Exercise details
Lines after the one containing "Click the thumbs-up" are to be omitted; print exactly each line from the start of the records up to and including it.
··· Dataset ···
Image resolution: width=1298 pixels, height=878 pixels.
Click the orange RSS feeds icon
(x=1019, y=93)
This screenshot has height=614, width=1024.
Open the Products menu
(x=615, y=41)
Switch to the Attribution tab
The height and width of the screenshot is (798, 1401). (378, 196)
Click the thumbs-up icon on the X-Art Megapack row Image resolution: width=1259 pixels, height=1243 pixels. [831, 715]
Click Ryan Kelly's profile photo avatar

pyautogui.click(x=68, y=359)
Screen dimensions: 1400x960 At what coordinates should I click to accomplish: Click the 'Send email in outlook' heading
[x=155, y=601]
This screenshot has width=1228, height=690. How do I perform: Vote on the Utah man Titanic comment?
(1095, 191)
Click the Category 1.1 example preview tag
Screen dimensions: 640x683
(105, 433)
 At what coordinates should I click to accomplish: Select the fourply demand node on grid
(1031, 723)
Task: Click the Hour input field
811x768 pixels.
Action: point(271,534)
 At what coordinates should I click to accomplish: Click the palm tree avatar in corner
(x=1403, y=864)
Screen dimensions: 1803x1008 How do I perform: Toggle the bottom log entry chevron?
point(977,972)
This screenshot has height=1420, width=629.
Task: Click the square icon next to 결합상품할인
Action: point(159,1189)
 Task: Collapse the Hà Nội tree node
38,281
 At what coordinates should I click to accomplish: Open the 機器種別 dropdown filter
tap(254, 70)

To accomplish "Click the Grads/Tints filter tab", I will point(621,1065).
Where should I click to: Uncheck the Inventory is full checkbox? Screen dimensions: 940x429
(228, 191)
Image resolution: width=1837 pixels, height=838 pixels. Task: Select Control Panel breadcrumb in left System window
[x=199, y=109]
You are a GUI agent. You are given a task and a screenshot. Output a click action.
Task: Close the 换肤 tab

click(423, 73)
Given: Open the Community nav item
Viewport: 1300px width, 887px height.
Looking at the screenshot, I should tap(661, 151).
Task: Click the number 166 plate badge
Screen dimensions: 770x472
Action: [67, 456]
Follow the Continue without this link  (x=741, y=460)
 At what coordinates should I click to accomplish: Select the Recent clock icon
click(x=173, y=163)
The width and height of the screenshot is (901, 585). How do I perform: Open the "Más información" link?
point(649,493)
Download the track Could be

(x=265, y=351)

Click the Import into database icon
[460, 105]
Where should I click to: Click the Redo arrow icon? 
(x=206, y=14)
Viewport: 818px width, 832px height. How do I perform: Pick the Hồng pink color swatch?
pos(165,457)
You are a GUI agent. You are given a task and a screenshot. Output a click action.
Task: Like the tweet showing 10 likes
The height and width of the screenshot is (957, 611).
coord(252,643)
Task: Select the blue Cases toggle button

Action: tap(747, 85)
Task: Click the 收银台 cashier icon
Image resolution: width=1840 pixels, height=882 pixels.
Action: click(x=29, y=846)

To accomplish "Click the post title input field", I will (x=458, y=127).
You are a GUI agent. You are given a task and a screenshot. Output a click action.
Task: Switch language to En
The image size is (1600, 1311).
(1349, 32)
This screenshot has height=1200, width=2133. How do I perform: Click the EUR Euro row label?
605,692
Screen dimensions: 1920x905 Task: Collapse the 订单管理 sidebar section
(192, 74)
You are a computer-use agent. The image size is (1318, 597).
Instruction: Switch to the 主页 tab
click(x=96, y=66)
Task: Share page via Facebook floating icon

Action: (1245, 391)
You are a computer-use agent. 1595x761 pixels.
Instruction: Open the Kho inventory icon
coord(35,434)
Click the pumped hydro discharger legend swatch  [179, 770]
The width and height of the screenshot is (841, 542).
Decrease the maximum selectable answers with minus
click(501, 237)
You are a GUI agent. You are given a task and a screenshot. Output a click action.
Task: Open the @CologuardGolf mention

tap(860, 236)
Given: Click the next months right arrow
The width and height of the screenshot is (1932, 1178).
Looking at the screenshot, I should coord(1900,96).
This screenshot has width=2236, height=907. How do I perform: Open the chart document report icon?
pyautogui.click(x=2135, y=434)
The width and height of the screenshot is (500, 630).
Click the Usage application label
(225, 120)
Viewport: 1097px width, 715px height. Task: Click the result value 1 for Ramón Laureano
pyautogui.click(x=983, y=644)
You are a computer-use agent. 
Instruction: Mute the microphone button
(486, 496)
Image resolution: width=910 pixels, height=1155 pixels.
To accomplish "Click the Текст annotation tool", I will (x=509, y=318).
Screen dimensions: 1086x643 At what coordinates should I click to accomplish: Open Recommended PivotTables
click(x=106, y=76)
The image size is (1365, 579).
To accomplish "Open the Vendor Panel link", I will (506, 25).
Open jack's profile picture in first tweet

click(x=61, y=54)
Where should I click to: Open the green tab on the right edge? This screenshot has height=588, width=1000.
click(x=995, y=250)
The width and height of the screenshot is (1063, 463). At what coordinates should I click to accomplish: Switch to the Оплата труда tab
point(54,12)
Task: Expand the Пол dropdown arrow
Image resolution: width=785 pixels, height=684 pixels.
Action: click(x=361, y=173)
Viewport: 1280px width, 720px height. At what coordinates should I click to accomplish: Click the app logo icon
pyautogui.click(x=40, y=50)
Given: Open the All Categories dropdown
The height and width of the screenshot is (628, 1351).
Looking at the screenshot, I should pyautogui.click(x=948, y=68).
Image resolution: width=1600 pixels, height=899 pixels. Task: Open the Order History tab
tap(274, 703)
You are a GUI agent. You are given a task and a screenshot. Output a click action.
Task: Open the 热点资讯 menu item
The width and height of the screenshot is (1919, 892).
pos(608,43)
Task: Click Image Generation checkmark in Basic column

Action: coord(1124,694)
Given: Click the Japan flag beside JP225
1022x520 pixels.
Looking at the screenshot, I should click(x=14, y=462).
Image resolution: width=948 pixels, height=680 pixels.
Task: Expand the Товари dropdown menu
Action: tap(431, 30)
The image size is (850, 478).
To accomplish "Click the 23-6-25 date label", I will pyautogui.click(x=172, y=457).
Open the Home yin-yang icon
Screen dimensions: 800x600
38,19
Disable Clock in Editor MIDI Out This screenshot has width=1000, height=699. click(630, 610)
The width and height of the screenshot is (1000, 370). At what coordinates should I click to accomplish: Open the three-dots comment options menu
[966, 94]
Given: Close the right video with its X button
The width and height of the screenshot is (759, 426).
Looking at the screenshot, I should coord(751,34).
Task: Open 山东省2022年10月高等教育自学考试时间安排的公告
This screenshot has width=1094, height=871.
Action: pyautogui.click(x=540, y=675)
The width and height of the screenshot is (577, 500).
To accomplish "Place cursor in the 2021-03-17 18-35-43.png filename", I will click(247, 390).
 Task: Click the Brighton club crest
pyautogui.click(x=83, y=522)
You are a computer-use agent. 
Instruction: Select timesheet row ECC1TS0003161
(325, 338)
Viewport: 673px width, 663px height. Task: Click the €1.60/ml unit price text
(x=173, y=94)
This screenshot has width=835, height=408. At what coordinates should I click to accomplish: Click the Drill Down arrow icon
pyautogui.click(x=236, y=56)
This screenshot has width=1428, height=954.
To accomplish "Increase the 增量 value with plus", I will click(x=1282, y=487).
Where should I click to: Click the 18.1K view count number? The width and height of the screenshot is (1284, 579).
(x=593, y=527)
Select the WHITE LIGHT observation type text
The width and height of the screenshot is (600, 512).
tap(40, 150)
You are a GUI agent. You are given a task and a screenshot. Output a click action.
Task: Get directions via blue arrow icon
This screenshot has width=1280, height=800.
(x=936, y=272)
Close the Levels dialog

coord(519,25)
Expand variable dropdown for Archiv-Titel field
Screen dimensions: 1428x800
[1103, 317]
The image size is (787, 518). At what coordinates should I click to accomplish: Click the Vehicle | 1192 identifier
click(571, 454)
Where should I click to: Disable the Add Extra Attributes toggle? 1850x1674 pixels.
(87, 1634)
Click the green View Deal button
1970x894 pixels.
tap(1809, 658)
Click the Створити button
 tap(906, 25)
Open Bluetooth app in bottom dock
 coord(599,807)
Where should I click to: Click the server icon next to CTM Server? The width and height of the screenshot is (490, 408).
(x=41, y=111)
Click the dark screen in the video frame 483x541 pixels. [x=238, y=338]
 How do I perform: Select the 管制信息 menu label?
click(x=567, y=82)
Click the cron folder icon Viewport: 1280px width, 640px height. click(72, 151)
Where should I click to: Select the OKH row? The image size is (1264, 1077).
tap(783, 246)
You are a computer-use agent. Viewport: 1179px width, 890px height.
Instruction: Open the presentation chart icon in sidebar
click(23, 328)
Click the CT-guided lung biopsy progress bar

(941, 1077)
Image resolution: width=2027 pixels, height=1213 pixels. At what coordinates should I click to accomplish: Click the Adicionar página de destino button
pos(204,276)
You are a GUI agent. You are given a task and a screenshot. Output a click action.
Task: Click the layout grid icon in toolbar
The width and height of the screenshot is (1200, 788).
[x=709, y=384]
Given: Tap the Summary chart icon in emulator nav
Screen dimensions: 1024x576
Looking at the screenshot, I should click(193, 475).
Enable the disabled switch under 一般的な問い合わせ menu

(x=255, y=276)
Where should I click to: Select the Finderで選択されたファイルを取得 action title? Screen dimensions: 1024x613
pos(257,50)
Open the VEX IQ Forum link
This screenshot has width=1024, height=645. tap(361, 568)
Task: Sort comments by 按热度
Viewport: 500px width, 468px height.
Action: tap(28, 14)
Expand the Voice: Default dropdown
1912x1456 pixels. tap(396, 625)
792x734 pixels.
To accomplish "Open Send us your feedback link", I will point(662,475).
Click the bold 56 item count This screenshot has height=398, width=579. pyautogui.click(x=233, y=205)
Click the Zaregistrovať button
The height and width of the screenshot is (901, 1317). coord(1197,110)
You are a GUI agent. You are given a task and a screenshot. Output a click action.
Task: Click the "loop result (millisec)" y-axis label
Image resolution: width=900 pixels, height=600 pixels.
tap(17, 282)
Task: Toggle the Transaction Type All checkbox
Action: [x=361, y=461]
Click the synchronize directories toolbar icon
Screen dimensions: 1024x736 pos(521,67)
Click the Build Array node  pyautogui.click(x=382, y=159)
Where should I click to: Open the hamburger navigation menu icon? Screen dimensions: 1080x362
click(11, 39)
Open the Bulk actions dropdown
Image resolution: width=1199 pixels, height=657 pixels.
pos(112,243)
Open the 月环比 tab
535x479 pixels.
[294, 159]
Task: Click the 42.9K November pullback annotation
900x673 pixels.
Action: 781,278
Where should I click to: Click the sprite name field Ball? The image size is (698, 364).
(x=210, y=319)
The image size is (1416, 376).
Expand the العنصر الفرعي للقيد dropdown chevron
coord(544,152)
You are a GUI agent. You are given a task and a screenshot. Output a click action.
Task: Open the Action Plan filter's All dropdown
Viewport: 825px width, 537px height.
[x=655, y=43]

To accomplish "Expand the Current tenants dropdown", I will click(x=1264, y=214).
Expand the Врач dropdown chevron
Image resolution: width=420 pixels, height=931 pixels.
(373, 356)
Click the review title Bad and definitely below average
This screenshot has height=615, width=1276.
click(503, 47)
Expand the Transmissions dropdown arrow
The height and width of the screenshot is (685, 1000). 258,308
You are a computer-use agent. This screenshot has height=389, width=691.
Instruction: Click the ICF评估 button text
···
Task output
Image resolution: width=1298 pixels, height=878 pixels.
Click the orange RSS feeds icon
(x=1019, y=93)
This screenshot has height=614, width=1024.
Open the Products menu
(x=615, y=41)
Switch to the Attribution tab
The height and width of the screenshot is (798, 1401). (378, 196)
Click the thumbs-up icon on the X-Art Megapack row Image resolution: width=1259 pixels, height=1243 pixels. [831, 715]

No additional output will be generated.